Revendiquant quelque 300 000 adhérents, le NUM est le plus important syndicat de la puissante confédération Cosatu, qui avec ses 2,2 millions de membres est un allié de poids du Congrès national africain (ANC), le parti au pouvoir en Afrique du Sud.

Pour Hamadziripi Tamukamoyo, chercheur à l'Institut sud-africain des études sur la sécurité (ISS), «certains ont soutenu que le Cosatu (...) représente surtout désormais une "aristocratie ouvrière" et est trop impliqué dans la politique élitiste de l'ANC pour pouvoir correctement travailler dans l'intérêt des pauvres».

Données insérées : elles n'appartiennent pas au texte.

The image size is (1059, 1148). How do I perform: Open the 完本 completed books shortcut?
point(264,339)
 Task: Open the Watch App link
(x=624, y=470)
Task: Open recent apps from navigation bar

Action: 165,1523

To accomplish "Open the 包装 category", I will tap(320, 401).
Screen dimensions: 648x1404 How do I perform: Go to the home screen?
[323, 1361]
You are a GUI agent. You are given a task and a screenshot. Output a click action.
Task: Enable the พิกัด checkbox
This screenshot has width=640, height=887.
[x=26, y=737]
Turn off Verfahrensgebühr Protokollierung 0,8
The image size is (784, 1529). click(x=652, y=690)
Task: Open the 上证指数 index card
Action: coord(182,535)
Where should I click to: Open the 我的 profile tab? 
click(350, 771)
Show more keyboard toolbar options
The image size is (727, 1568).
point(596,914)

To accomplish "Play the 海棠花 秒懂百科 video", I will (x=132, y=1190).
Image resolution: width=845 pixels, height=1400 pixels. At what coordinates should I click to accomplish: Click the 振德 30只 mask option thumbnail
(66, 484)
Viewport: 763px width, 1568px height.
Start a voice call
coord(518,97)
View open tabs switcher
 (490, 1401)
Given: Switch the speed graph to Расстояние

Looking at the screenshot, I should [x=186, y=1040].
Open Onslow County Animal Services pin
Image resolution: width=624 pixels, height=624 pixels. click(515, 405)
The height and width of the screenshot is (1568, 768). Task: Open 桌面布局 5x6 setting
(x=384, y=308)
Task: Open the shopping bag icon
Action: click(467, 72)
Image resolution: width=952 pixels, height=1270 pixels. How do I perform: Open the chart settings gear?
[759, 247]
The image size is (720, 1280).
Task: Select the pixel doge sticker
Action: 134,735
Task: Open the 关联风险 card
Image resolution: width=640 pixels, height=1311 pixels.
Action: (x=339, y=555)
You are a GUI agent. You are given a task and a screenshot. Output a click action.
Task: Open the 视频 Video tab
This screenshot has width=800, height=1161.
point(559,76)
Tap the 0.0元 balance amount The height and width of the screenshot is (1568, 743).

D'où la fondation de l'AMCU, face à un syndicat dominant soupçonner de faire ami-ami avec les patrons, en oubliant les problèmes quotidiens.

Mais le petit syndicat n'a vraiment fait son trou que depuis quelques mois.

Il a rapidement gagné du terrain depuis le début de l'année, après une violente grève qui a duré six semaines à la mine Impala Platinum, la deuxième du monde, non loin de celle de Marikana.

Quelque 17 000 travailleurs ont été licenciés pendant cette grève sauvage avant d'être réintégrés. L'AMCU a ensuite revendiqué avoir gagné à sa cause la plupart des membres du NUM et à exigé d'être le syndicat reconnu de l'entreprise.

Pour qu'un syndicat soit reconnu pour pouvoir participer aux négociations salariales, il doit représenter plus de la moitié des effectifs.

Les syndicats vivent des cotisations des travailleurs. Et ils n'hésitent pas à recourir à la violence ou à l'intimidation pour enrôler ces derniers ou les forcer à rejoindre une grève.

Les deux syndicats ont nié être derrière les manifestations meurtrières de la mine de Marikana, exploitée par le groupe Lonmin. Selon l'ISS, la grève a été lancée par des intérimaires, non syndiqués.

Mais le chef de file de l'AMCU, Joseph Mathunjwa, a fait irruption, accompagné d'un groupe de chanteurs de louanges, dans un service commémoratif organisé pour les victimes de Marikana, et en a profité pour haranguer la foule.

Et certaines des chansons chantées pendant les violentes manifestations organisées sur une colline proche de la mine étaient anti-NUM.

«Il est très difficile de construire une solidarité très forte entre les travailleurs.... La violence devient un outil pour obtenir la solidarité des travailleurs», observe Crispen Chinguno, chercheur à l'Université du Witwatersrand de Johannesburg.

La violence est, selon lui, intimement liée à l'ordre social post-apartheid, avec des syndicats forts hérités de la lutte contre le pouvoir blanc qui sont «secrètement hostiles à la concurrence».

De nombreux travailleurs, dont beaucoup ne sont pas qualifiés, se sont ouvertement tournés vers l'AMCU, dont les méthodes sont généralement décrites comme les plus violentes.

«J'ai cessé d'être un membre du NUM parce que (...) tous les jours, quand nous sommes en grève comme ça, ils nous disent juste de retourner au travail, sans raison, sans aucune réponse qui puisse nous satisfaire», témoigne Joseph Motingwe, passé à l'AMCU il y a trois ans.

La croyance en la magie noire, le «juju», s'est également enracinée, et serait en partie responsable de la défiance des grévistes de Marikana, qui n'ont pas hésité à affronter des forces de l'ordre puissamment armées.

Les médias locaux ont évoqué une vidéo prise par un hélicoptère de la police, montrant des hommes nus faisant la queue pour être enduits d'herbes censées les protéger des balles. 34 d'entre eux sont morts, le 16 août, quand les policiers ont tiré.

«L'utilisation de "mutis" (talismans) est devenue institutionnalisée dans tout ce qu'ils (les syndicats) font», note Crispen Chinguno.

Les 17 000 mineurs d'Impala Platinum croient qu'ils ont retrouvé leur emploi grâce au «juju», ajoute le chercheur.